La part sombre de chaque individu existe clairement, même chez les plus insouciants et les plus enjoués du monde, elle peut y demeurer enfouie et ne jamais resurgir. Mais de temps en temps, il ne suffit de pas beaucoup de chose pour qu’elle prenne le dessus, et parfois, elle le fait à jamais. Et c’est le cas de ce Black Celebration, l’album charnière de la discographie de Depeche Mode: celui où les adolescents sont devenus des adultes, avec toute la complexité que cela suppose. Finis les garçons coiffeurs, et ce côté le plus abject de la pop, et place à une musique plus austère, plus dérangeante par certains aspects, plus lente, et surtout, surtout, beaucoup plus noire. C’est même un achèvement stylistique pour les anglais et en premier lieu Martin Gore. Et en même temps, assurément, le franchissement d’une ligne de crête définitive, car après cette célébration noire, il n’y aura rarement de retour à la lumière, et il y aura surtout un enchaînement d’albums excellents, allant de celui-ci à Ultra.
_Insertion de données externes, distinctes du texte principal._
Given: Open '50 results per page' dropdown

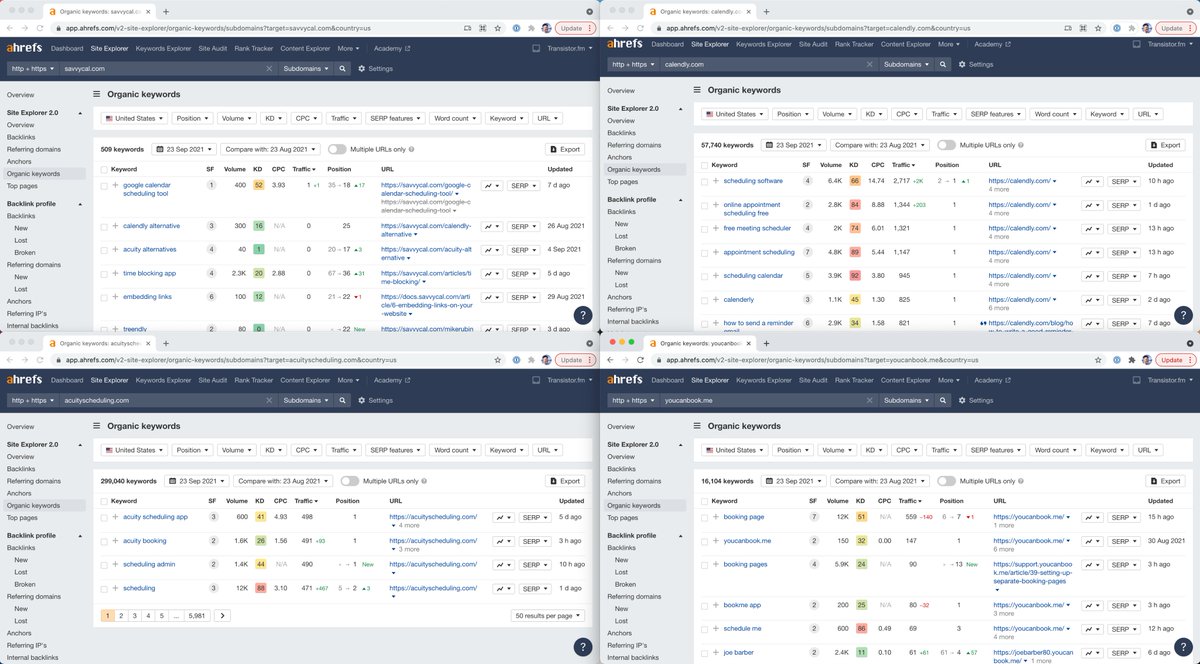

Mais c’est ici que tout a commencé et vraiment pris forme, et Violator n’aurait jamais pu être sans ce Black Celebration. En même temps, peut-on rêver d’une meilleure entrée en matière que ce morceau titre ? A-t-on déjà réussi un enchaînement aussi imparable que A Question of Time et Stripped, l’acmé de cet album ? Il n’y a d’ailleurs pas à chipoter là dessus, c’est aussi avec ce disque que Martin Gore a acquis ses lettres de noblesse. Au même titre que son acolyte Dave Gahan dont on sent que derrière sa figure de beau gosse, quelque chose s’est à jamais fêlé et qu’il est désormais en proie aux doutes, et que cela commence à le ronger. Oui, il y a ici une noirceur, encore quelques signes de naïvetés touchantes, des questionnements, et une forme d’angoisse, qui laissent rêveurs mais aussi qui viennent nous interpeller et même nous déloger de notre zone de confort. Ce n’est pas un disque de dancefloor, ni de soirées, c’est beaucoup plus profond que ça: c’est même recroquevillé sur soi-même que l’on se surprend souvent à l’affronter et ne plus vraiment s’en remettre.